Given data ->
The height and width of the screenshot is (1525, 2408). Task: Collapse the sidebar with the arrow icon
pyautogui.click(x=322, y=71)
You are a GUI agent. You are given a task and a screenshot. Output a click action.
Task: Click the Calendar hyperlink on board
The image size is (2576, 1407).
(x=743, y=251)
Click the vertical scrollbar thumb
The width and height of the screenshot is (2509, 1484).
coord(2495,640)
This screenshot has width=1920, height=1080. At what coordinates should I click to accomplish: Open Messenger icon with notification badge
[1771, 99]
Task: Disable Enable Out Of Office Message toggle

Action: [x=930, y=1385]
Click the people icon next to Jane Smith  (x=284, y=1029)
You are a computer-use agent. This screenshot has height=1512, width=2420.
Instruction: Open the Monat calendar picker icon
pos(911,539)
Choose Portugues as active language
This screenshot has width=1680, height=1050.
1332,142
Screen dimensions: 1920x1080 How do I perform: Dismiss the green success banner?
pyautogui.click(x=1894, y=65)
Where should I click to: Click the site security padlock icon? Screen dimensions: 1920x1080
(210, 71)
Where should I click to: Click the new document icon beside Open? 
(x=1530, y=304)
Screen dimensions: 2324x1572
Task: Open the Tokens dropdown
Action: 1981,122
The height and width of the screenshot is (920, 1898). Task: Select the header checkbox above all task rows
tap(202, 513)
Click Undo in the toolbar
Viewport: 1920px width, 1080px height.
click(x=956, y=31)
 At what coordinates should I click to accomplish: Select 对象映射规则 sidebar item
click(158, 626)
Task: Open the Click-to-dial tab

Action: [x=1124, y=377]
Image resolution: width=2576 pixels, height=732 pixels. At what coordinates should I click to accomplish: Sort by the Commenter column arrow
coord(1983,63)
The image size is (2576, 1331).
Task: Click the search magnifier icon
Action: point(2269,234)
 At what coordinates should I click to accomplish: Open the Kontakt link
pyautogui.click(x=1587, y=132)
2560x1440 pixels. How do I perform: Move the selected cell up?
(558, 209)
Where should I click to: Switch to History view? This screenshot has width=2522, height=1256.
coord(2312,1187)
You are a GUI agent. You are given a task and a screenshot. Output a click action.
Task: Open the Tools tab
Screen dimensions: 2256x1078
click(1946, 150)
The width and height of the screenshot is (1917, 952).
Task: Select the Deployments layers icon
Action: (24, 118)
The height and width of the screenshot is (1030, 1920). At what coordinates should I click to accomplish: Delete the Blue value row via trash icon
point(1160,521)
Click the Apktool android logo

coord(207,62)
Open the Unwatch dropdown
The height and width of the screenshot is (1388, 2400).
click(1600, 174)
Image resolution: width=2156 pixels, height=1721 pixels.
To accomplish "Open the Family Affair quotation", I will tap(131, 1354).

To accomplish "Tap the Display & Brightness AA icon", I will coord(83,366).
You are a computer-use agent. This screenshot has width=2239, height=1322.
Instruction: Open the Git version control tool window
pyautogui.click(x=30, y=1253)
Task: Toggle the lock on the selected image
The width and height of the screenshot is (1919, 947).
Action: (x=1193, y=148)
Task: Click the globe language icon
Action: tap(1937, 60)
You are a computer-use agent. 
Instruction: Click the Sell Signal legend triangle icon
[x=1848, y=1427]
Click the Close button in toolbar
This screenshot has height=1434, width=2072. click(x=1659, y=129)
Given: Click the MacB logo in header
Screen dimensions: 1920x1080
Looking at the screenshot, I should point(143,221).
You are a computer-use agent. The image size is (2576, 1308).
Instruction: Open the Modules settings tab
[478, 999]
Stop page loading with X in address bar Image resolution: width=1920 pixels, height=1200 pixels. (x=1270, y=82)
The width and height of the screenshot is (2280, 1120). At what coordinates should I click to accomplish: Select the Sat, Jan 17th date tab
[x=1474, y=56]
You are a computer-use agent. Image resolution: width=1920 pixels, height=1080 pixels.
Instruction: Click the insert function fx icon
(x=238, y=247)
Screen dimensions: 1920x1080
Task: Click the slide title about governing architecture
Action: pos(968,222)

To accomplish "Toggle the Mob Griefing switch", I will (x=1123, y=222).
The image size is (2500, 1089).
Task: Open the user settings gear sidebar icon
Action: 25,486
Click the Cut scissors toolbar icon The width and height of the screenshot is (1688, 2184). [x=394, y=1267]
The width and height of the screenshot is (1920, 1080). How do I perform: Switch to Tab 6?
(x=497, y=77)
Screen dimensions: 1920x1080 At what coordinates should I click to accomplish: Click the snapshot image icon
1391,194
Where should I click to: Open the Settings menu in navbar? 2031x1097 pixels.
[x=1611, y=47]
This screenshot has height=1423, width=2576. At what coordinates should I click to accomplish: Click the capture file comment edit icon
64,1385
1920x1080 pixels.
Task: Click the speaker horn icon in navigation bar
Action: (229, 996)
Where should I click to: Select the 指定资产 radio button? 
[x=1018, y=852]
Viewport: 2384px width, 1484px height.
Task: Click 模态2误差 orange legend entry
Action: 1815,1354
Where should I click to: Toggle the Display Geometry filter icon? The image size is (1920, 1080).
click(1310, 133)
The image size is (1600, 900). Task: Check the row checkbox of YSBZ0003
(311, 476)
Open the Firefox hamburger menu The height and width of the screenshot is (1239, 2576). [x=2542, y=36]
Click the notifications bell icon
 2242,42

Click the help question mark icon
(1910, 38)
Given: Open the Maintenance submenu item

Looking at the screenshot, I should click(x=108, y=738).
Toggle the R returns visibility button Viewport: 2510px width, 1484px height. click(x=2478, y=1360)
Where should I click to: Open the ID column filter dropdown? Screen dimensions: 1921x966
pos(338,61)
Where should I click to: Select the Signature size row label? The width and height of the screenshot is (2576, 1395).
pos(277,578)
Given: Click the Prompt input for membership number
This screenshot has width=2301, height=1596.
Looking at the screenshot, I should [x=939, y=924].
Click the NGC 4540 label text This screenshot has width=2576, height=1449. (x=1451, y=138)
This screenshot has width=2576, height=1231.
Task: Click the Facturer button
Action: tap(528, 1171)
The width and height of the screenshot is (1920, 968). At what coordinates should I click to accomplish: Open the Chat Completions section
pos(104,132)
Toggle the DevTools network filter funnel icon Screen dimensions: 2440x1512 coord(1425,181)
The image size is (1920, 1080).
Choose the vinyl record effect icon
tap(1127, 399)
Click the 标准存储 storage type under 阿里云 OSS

Exercise ->
When the word "agent" shows up in a line of the entries, pull that line out.

Answer to the exercise ->
You are a GUI agent. You are given a task and a screenshot. Output a click action.
You are a computer-use agent. This screenshot has height=1512, width=2420.
You are a GUI agent. You are given a task and a screenshot. Output a click action.
You are a computer-use agent. This screenshot has width=2239, height=1322.
You are a computer-use agent. 
You are a computer-use agent. The image size is (2576, 1308).
You are a computer-use agent. Image resolution: width=1920 pixels, height=1080 pixels.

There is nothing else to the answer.